Staying healthy when you have inflammatory arthritis disorders, like RA or PsA, also means watching out for those delicious holiday treats and the endless comfort foods available in winter. Being mindful of what you are eating will make your holidays, and the days between, much more bearable. It is an undeniable fact that sugar causes inflammation, this is true even for completely healthy bodies. In autoimmune bodies, consuming sugar is very much like throwing gasoline on a fire. The result will always be a flare up of that unwanted fiery activity, inflammation. So proceed with caution. Keep in mind that those treats you are reaching for come with pain later, and don’t sign up for more than you can handle. Better yet, offset the fuel you add to the fire with some inflammation busters like turmeric, ginger, cinnamon, green tea, and chaga. These powerful plants and fungi are excellent fire fighters, proven to reduce inflammation. Being mindful of diet and including some helpful inflammation busters will go a long way toward making winter less achy.

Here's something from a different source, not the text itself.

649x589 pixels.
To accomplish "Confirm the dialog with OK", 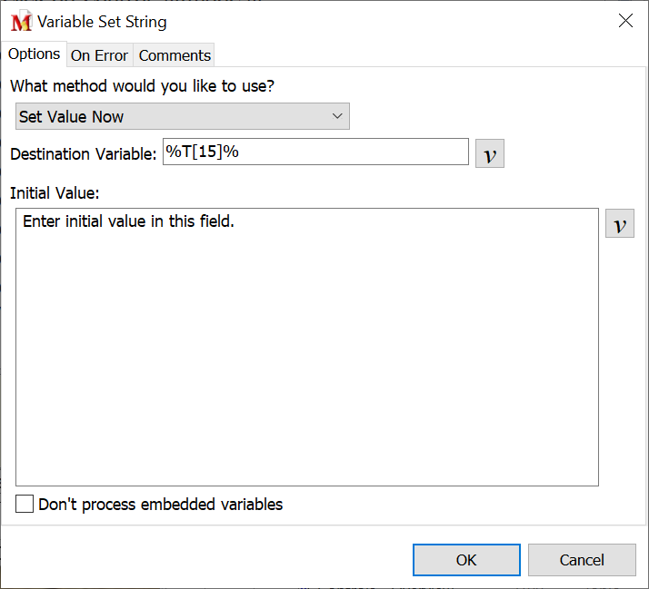I will tap(466, 560).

With a little extra self-care, a bit of caution, and all the warm things you can get your chilly little paws on, winter doesn’t have to be the season of endless suffering. You might even find some pretty great days. Between storms of course, they’ve yet to make a cure for those weather related symptoms every arthritis sufferer lives with. Until they do, I’ll be spending these stormy days snuggled up with my electric blanket and a big steamy cup of chai green tea, plotting my escape to warmer destinations.
What gets you through winter with arthritis?